**WORK REQUIRED:** The expected answer is all of the entries, written out exactly.

**INPUT DATA:**
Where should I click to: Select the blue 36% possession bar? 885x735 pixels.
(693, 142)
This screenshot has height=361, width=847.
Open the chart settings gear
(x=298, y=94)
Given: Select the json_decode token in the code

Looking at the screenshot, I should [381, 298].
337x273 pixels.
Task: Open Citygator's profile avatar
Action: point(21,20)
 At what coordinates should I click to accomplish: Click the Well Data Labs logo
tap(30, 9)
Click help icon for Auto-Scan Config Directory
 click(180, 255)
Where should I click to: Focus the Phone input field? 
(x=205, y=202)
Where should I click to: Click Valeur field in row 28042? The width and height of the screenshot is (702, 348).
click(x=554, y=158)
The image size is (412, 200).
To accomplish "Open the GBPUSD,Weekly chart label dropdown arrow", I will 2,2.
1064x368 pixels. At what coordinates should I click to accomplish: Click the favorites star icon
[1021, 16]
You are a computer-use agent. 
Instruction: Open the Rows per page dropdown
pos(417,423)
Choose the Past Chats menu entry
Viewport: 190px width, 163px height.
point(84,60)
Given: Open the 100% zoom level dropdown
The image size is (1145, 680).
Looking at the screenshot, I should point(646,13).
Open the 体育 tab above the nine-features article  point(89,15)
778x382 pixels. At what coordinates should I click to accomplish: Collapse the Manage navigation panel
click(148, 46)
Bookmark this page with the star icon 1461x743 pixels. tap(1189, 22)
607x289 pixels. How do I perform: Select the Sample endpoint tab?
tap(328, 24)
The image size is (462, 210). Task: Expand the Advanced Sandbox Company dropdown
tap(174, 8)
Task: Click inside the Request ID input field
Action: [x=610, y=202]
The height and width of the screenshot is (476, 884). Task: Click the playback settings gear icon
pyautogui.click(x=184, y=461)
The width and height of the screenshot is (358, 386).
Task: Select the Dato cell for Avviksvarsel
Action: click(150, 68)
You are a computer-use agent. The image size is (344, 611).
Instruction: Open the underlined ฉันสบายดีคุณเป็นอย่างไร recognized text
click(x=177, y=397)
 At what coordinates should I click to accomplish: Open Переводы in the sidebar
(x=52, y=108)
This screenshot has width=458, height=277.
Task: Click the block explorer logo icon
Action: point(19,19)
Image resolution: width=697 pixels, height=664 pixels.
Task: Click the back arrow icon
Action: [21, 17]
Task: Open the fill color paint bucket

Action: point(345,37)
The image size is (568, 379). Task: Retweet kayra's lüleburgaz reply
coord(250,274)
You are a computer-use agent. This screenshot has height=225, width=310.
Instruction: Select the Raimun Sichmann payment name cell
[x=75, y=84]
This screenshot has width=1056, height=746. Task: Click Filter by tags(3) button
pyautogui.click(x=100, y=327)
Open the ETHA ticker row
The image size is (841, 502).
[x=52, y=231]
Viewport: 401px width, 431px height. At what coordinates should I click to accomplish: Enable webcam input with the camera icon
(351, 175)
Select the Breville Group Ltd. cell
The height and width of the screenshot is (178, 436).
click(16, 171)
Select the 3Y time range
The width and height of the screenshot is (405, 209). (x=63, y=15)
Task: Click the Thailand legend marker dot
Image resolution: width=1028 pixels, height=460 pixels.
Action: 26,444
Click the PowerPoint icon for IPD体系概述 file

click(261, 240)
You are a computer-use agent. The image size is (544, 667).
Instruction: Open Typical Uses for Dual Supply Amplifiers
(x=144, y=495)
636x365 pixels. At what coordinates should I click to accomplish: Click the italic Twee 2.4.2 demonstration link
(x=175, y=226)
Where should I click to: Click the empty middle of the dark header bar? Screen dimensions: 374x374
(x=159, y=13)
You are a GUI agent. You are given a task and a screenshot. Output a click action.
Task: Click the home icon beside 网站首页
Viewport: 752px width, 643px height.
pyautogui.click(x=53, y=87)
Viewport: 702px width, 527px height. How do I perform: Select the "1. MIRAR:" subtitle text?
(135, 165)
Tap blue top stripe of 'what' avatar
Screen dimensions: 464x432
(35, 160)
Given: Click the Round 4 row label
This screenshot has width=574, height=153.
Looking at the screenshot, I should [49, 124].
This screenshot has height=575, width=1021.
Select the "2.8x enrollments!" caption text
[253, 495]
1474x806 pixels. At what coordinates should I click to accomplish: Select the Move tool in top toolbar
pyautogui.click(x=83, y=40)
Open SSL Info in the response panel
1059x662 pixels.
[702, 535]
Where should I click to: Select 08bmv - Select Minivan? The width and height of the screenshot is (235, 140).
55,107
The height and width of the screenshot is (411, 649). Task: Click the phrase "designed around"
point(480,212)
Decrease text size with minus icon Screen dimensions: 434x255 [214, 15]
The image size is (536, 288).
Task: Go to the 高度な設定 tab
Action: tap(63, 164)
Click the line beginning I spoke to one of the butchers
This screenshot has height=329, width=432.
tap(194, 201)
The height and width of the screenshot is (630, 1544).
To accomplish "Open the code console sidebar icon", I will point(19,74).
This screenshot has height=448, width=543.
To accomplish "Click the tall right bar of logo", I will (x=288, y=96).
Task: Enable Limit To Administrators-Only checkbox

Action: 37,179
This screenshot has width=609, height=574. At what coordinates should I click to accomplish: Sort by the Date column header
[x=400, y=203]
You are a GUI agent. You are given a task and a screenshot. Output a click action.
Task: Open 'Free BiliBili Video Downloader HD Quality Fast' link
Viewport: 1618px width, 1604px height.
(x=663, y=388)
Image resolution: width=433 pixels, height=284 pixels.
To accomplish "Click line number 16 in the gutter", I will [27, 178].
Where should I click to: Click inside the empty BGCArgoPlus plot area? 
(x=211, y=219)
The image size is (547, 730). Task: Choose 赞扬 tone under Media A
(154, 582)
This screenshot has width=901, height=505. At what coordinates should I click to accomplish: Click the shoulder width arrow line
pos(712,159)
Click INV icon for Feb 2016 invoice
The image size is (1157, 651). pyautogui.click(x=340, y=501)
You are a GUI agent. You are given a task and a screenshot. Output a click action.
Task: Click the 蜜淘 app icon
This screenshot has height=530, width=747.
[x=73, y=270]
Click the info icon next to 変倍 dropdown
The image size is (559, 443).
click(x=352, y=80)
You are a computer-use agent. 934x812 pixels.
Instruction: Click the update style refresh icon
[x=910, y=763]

**ANSWER SECTION:**
Where should I click to: Select the blue 36% possession bar? 885x735 pixels.
(693, 142)
This screenshot has height=361, width=847.
Open the chart settings gear
(x=298, y=94)
Given: Select the json_decode token in the code

Looking at the screenshot, I should [381, 298].
337x273 pixels.
Task: Open Citygator's profile avatar
Action: point(21,20)
 At what coordinates should I click to accomplish: Click the Well Data Labs logo
tap(30, 9)
Click help icon for Auto-Scan Config Directory
 click(180, 255)
Where should I click to: Focus the Phone input field? 
(x=205, y=202)
Where should I click to: Click Valeur field in row 28042? The width and height of the screenshot is (702, 348).
click(x=554, y=158)
The image size is (412, 200).
To accomplish "Open the GBPUSD,Weekly chart label dropdown arrow", I will 2,2.
1064x368 pixels. At what coordinates should I click to accomplish: Click the favorites star icon
[1021, 16]
You are a computer-use agent. 
Instruction: Open the Rows per page dropdown
pos(417,423)
Choose the Past Chats menu entry
Viewport: 190px width, 163px height.
point(84,60)
Given: Open the 100% zoom level dropdown
The image size is (1145, 680).
Looking at the screenshot, I should point(646,13).
Open the 体育 tab above the nine-features article  point(89,15)
778x382 pixels. At what coordinates should I click to accomplish: Collapse the Manage navigation panel
click(148, 46)
Bookmark this page with the star icon 1461x743 pixels. tap(1189, 22)
607x289 pixels. How do I perform: Select the Sample endpoint tab?
tap(328, 24)
The image size is (462, 210). Task: Expand the Advanced Sandbox Company dropdown
tap(174, 8)
Task: Click inside the Request ID input field
Action: [x=610, y=202]
The height and width of the screenshot is (476, 884). Task: Click the playback settings gear icon
pyautogui.click(x=184, y=461)
The width and height of the screenshot is (358, 386).
Task: Select the Dato cell for Avviksvarsel
Action: click(150, 68)
You are a computer-use agent. The image size is (344, 611).
Instruction: Open the underlined ฉันสบายดีคุณเป็นอย่างไร recognized text
click(x=177, y=397)
 At what coordinates should I click to accomplish: Open Переводы in the sidebar
(x=52, y=108)
This screenshot has width=458, height=277.
Task: Click the block explorer logo icon
Action: point(19,19)
Image resolution: width=697 pixels, height=664 pixels.
Task: Click the back arrow icon
Action: [21, 17]
Task: Open the fill color paint bucket

Action: point(345,37)
The image size is (568, 379). Task: Retweet kayra's lüleburgaz reply
coord(250,274)
You are a computer-use agent. This screenshot has height=225, width=310.
Instruction: Select the Raimun Sichmann payment name cell
[x=75, y=84]
This screenshot has width=1056, height=746. Task: Click Filter by tags(3) button
pyautogui.click(x=100, y=327)
Open the ETHA ticker row
The image size is (841, 502).
[x=52, y=231]
Viewport: 401px width, 431px height. At what coordinates should I click to accomplish: Enable webcam input with the camera icon
(351, 175)
Select the Breville Group Ltd. cell
The height and width of the screenshot is (178, 436).
click(16, 171)
Select the 3Y time range
The width and height of the screenshot is (405, 209). (x=63, y=15)
Task: Click the Thailand legend marker dot
Image resolution: width=1028 pixels, height=460 pixels.
Action: 26,444
Click the PowerPoint icon for IPD体系概述 file

click(261, 240)
You are a computer-use agent. The image size is (544, 667).
Instruction: Open Typical Uses for Dual Supply Amplifiers
(x=144, y=495)
636x365 pixels. At what coordinates should I click to accomplish: Click the italic Twee 2.4.2 demonstration link
(x=175, y=226)
Where should I click to: Click the empty middle of the dark header bar? Screen dimensions: 374x374
(x=159, y=13)
You are a GUI agent. You are given a task and a screenshot. Output a click action.
Task: Click the home icon beside 网站首页
Viewport: 752px width, 643px height.
pyautogui.click(x=53, y=87)
Viewport: 702px width, 527px height. How do I perform: Select the "1. MIRAR:" subtitle text?
(135, 165)
Tap blue top stripe of 'what' avatar
Screen dimensions: 464x432
(35, 160)
Given: Click the Round 4 row label
This screenshot has width=574, height=153.
Looking at the screenshot, I should [49, 124].
This screenshot has height=575, width=1021.
Select the "2.8x enrollments!" caption text
[253, 495]
1474x806 pixels. At what coordinates should I click to accomplish: Select the Move tool in top toolbar
pyautogui.click(x=83, y=40)
Open SSL Info in the response panel
1059x662 pixels.
[702, 535]
Where should I click to: Select 08bmv - Select Minivan? The width and height of the screenshot is (235, 140).
55,107
The height and width of the screenshot is (411, 649). Task: Click the phrase "designed around"
point(480,212)
Decrease text size with minus icon Screen dimensions: 434x255 [214, 15]
The image size is (536, 288).
Task: Go to the 高度な設定 tab
Action: tap(63, 164)
Click the line beginning I spoke to one of the butchers
This screenshot has height=329, width=432.
tap(194, 201)
The height and width of the screenshot is (630, 1544).
To accomplish "Open the code console sidebar icon", I will point(19,74).
This screenshot has height=448, width=543.
To accomplish "Click the tall right bar of logo", I will (x=288, y=96).
Task: Enable Limit To Administrators-Only checkbox

Action: 37,179
This screenshot has width=609, height=574. At what coordinates should I click to accomplish: Sort by the Date column header
[x=400, y=203]
You are a GUI agent. You are given a task and a screenshot. Output a click action.
Task: Open 'Free BiliBili Video Downloader HD Quality Fast' link
Viewport: 1618px width, 1604px height.
(x=663, y=388)
Image resolution: width=433 pixels, height=284 pixels.
To accomplish "Click line number 16 in the gutter", I will [27, 178].
Where should I click to: Click inside the empty BGCArgoPlus plot area? 
(x=211, y=219)
The image size is (547, 730). Task: Choose 赞扬 tone under Media A
(154, 582)
This screenshot has width=901, height=505. At what coordinates should I click to accomplish: Click the shoulder width arrow line
pos(712,159)
Click INV icon for Feb 2016 invoice
The image size is (1157, 651). pyautogui.click(x=340, y=501)
You are a GUI agent. You are given a task and a screenshot. Output a click action.
Task: Click the 蜜淘 app icon
This screenshot has height=530, width=747.
[x=73, y=270]
Click the info icon next to 変倍 dropdown
The image size is (559, 443).
click(x=352, y=80)
You are a computer-use agent. 934x812 pixels.
Instruction: Click the update style refresh icon
[x=910, y=763]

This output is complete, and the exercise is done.